> **WHAT YOU ARE ASKED TO DO**
Look through the material below and report every line that includes "each".

> **ENTRIES SUPPLIED**
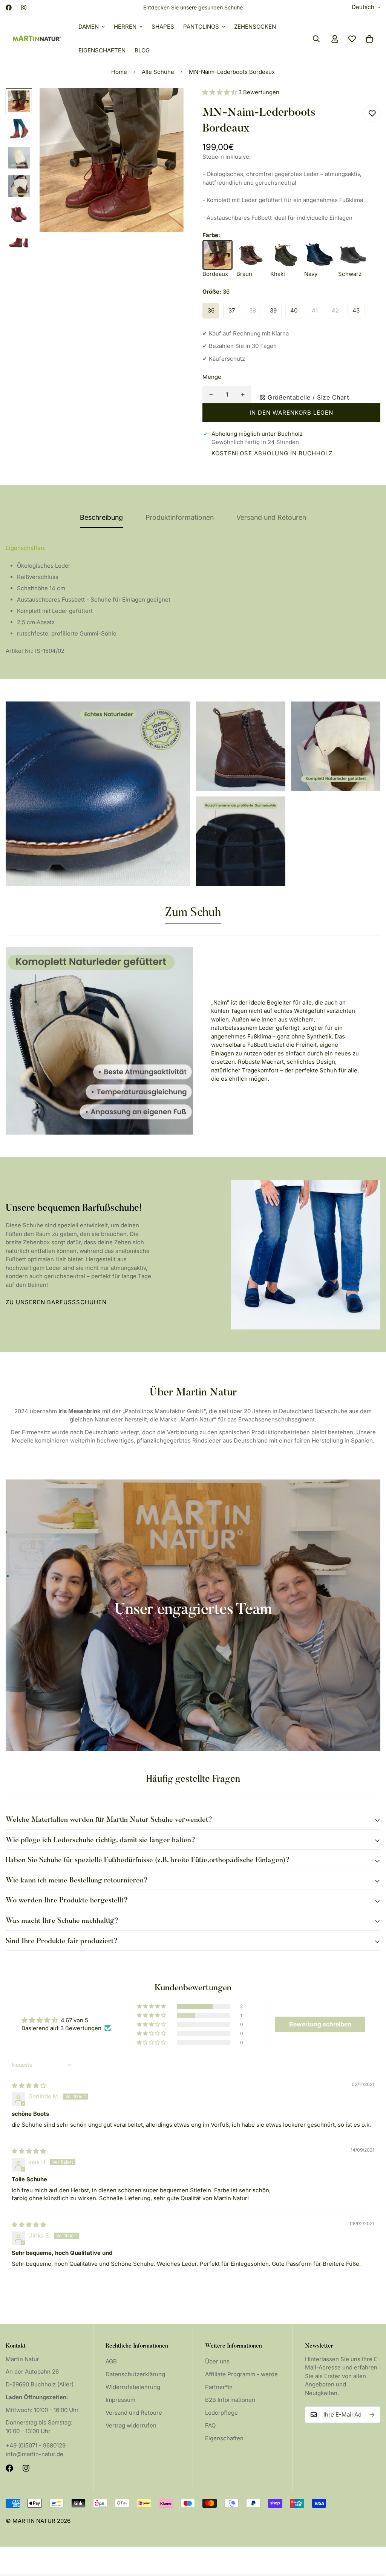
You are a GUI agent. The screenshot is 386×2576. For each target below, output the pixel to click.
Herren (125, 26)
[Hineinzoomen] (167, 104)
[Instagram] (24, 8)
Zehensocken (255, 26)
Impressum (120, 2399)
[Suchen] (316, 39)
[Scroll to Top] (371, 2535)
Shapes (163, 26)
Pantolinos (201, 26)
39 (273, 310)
==
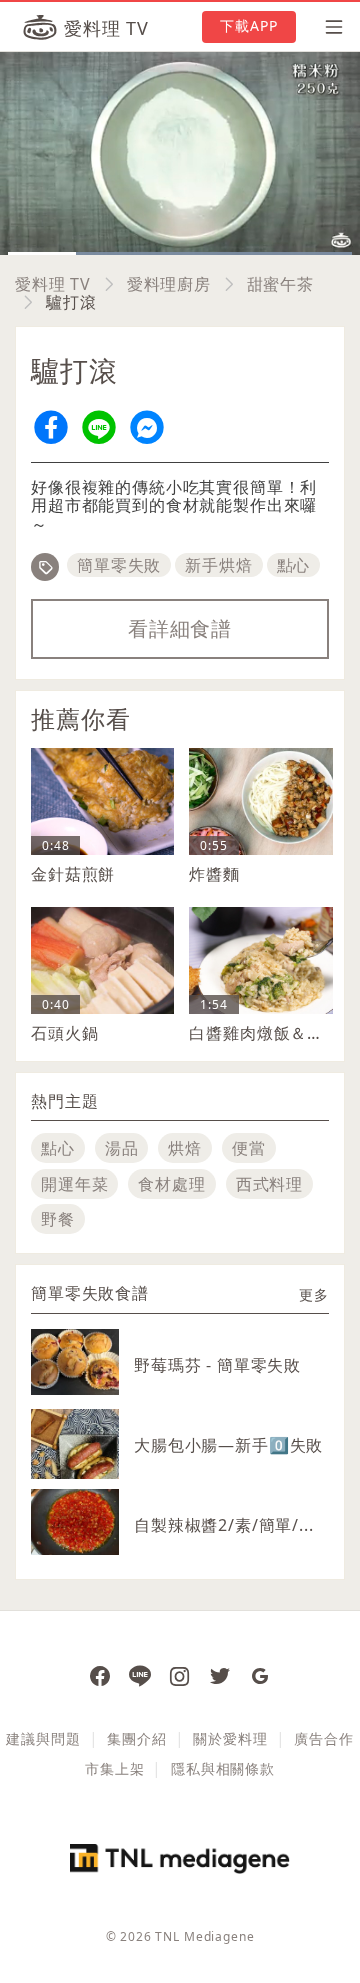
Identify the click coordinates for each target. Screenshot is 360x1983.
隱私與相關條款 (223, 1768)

> **EXERCISE OUTPUT**
You are a GUI agent. The screenshot is 386×2576. For each target below, output the pixel to click.
Identify the click coordinates for each target. Screenshot is 360x1983.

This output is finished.